Poussé vers la sortie lundi par Marine Le Pen, le leader historique de l’extrême droite française, Jean-Marie Le Pen, s’est dit prêt mardi à riposter. «Félonie», «trahison», a immédiatement tonné le vieux tribun, en souhaitant que sa fille, 46 ans, se marie pour qu’elle n’utilise plus son nom. «Cette outrance montre qu’il n’y avait pas d’autre solution» que de le suspendre, a réagi mardi Marine Le Pen.
Dans sa diatribe, Jean-Marie Le Pen a même ajouté ne pas souhaiter que sa fille remporte la présidentielle de 2017. «Si de tels principes moraux devaient présider à l’Etat français, ce serait scandaleux», a-t-il lancé, en se déclarant prêt à se battre «par tous les moyens».
Une candidature sous la loupe
Une famille en pleine rupture, c’est la petite-fille de Jean-Marie Le Pen, Marion, qui se trouve obligée de se positionner.
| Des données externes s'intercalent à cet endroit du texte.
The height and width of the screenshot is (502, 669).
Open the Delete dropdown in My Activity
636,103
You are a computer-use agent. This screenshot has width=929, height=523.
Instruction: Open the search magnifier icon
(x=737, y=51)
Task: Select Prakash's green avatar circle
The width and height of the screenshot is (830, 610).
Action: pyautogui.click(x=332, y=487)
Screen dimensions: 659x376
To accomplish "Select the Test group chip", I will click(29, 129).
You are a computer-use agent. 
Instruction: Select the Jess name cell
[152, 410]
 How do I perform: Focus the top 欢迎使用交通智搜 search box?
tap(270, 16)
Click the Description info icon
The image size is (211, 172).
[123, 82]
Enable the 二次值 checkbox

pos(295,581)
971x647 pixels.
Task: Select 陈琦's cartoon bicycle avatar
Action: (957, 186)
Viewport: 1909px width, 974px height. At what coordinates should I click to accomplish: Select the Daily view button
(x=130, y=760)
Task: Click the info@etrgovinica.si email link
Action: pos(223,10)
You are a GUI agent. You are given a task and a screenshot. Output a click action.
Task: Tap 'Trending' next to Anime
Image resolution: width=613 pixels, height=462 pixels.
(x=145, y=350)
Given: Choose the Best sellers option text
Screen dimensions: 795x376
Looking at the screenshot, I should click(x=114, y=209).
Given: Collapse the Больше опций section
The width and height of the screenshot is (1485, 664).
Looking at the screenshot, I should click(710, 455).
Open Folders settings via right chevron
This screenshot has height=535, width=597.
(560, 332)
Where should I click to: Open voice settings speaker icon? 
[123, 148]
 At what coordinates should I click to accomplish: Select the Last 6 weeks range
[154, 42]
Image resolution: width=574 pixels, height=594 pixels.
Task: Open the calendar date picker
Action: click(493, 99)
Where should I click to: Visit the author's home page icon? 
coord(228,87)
Malgré qu’elle soit désignée comme proche de la ligne de son grand-père, elle a tout de même dû se prononcer en faveur de la motion l’excluant du parti.
La jeune politicienne a également demandé un temps de réflexion concernant sa possible candidature aux régionales dans la région PACA (sud de la France). Elle avait été catapultée en lieu et place de Jean-Marie Le Pen à la suite des déclarations houleuses de ce dernier.
Un proche de Marion Maréchal-Le Pen a expliqué ce matin à la radio RTL qu’elle «se trouve dans une situation ingérable, tributaire des conneries de Jean-Marie Le Pen. C’est une bombe nucléaire qui peut lui exploser dans les mains à tout moment».